VORGEGEBENER TEXT:
····················
Die Ohrfeige fand auf dem CDU Parteitag in Berlin am 7. November 1968 statt. Es war der letzte Tag des Partei­kon­gresses, der in der Berliner Kongresshalle (seit 1989 "Haus der Kulturen der Welt" genannt) abgehalten wurde. Mit dem Presseausweis ihres Mannes soll Klarsfeld in das von Polizisten geschützte Gebäude gelangt sein, berichtet die Frankfurter Rundschau. Nachdem sie auf einen Saaldiener eingeredet hat, wird sie nach vorn zum Podium gelassen. Gegen 10.50 Uhr näherte sich Beate Klarsfeld Bundeskanzler Kurt Georg Kiesinger an. Mit den Worten "Nazi, Nazi" schlug sie ihm von hinten mit dem Handrücken ins Gesicht. Danach wurde sie von Sicher­heits­beamten überwältigt und abgeführt. Bundeskanzler Kiesinger hielt sich das linke Auge zu. Ein herbeigerufener Arzt stellte die Diagnose: leichte Binde­haut­ent­zündung. Nach der Tat wurde Beate Klarsfeld in einem Nebenraum vernommen.
····················
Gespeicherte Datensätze
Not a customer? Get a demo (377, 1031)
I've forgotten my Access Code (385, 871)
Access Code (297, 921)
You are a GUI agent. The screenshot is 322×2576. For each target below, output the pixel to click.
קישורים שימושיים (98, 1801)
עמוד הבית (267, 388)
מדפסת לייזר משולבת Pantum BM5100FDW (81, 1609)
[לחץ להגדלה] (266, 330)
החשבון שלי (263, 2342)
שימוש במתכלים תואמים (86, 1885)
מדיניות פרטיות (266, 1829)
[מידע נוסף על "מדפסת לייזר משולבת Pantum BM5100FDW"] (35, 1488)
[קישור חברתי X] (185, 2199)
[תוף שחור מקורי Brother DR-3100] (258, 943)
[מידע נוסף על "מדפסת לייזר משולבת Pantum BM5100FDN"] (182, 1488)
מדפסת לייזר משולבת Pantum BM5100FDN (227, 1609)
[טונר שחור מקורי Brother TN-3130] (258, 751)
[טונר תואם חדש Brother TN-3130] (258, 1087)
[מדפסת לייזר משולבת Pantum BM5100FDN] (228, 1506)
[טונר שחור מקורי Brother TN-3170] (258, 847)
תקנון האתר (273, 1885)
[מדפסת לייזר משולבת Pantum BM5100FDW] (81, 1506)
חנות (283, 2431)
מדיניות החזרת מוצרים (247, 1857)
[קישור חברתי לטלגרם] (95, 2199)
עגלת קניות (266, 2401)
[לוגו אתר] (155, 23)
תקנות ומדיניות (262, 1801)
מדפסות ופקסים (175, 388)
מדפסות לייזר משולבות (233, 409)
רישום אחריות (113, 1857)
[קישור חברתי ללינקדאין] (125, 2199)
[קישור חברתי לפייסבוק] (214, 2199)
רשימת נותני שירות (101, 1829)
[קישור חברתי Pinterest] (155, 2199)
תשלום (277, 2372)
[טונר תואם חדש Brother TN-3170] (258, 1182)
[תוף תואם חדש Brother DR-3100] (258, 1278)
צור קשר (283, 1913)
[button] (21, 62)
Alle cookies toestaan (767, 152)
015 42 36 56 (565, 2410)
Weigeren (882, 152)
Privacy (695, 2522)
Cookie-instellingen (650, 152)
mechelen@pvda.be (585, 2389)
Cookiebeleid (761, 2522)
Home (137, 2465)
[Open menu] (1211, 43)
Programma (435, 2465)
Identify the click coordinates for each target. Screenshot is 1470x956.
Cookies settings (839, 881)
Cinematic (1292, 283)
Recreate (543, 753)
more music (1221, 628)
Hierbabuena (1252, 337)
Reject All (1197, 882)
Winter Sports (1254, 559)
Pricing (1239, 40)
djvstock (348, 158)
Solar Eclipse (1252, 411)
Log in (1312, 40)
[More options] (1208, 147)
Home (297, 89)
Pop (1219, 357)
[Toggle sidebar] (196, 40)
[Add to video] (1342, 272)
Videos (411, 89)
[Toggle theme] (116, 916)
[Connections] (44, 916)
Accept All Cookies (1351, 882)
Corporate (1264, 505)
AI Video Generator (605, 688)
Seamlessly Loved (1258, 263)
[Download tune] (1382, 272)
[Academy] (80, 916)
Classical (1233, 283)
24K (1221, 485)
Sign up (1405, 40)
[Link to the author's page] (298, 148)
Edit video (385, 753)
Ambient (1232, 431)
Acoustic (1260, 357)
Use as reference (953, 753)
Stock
····················
AUFGABE: Gib aus dem Text über die Ohrfeige den Abschnitt von "Die Ohrfeige fand" bis "einem Nebenraum vernommen." noch einmal wieder. Ersetze dabei "Saaldiener" durch "Ordner".

ERGEBNIS:
Die Ohrfeige fand auf dem CDU Parteitag in Berlin am 7. November 1968 statt. Es war der letzte Tag des Partei­kon­gresses, der in der Berliner Kongresshalle (seit 1989 "Haus der Kulturen der Welt" genannt) abgehalten wurde. Mit dem Presseausweis ihres Mannes soll Klarsfeld in das von Polizisten geschützte Gebäude gelangt sein, berichtet die Frankfurter Rundschau. Nachdem sie auf einen Ordner eingeredet hat, wird sie nach vorn zum Podium gelassen. Gegen 10.50 Uhr näherte sich Beate Klarsfeld Bundeskanzler Kurt Georg Kiesinger an. Mit den Worten "Nazi, Nazi" schlug sie ihm von hinten mit dem Handrücken ins Gesicht. Danach wurde sie von Sicher­heits­beamten überwältigt und abgeführt. Bundeskanzler Kiesinger hielt sich das linke Auge zu. Ein herbeigerufener Arzt stellte die Diagnose: leichte Binde­haut­ent­zündung. Nach der Tat wurde Beate Klarsfeld in einem Nebenraum vernommen.